*** Block opens ***

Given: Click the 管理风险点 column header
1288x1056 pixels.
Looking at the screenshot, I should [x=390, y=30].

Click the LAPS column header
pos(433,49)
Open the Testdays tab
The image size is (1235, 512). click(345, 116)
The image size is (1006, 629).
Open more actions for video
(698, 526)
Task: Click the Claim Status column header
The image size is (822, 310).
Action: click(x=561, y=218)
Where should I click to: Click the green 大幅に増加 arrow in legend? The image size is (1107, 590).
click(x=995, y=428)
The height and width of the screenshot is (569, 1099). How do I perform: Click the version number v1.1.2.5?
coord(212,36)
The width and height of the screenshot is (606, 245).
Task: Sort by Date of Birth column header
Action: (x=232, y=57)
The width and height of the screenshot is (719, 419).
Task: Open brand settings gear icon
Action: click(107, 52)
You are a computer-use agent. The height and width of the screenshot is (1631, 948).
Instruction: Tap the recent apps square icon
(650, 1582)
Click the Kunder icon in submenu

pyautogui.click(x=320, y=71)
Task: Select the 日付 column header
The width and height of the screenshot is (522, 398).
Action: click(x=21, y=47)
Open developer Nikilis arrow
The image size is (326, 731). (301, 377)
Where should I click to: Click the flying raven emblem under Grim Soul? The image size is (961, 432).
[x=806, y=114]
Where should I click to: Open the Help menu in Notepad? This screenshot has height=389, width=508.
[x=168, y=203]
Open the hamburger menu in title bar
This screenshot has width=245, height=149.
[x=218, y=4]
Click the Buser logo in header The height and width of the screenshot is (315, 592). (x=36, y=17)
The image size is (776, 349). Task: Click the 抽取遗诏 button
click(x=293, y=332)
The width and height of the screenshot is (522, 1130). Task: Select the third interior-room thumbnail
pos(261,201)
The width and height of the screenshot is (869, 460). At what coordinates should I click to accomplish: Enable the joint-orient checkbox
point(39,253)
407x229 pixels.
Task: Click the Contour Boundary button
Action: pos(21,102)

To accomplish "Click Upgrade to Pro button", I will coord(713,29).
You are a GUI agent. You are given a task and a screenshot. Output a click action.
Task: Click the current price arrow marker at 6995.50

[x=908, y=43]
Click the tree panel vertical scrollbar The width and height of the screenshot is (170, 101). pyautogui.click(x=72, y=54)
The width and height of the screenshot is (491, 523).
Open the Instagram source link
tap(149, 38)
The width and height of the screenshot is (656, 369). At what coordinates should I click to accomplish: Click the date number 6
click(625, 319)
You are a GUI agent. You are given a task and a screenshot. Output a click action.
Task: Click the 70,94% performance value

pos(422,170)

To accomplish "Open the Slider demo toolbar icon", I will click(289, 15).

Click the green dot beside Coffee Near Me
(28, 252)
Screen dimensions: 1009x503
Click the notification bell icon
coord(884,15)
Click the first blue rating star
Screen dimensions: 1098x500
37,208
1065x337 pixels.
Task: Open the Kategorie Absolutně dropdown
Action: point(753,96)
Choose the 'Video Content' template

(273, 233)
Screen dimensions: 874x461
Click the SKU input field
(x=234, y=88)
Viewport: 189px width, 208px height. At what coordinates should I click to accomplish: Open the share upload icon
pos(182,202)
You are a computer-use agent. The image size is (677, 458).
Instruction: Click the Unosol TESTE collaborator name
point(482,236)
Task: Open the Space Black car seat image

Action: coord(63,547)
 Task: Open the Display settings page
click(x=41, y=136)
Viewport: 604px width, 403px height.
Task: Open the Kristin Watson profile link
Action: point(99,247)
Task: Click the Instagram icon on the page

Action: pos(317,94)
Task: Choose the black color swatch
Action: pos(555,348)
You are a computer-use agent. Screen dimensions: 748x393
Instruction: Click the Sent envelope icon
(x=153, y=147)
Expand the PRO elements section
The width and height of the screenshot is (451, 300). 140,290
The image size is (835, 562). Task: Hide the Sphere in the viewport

*** Block closes ***

[YOUR ASSIGNMENT]: Go through the material above, find each line with the string "computer", and copy it.

[RESPONSE]:
You are a computer-use agent. The height and width of the screenshot is (1631, 948).
You are a computer-use agent. The image size is (677, 458).
You are a computer-use agent. Screen dimensions: 748x393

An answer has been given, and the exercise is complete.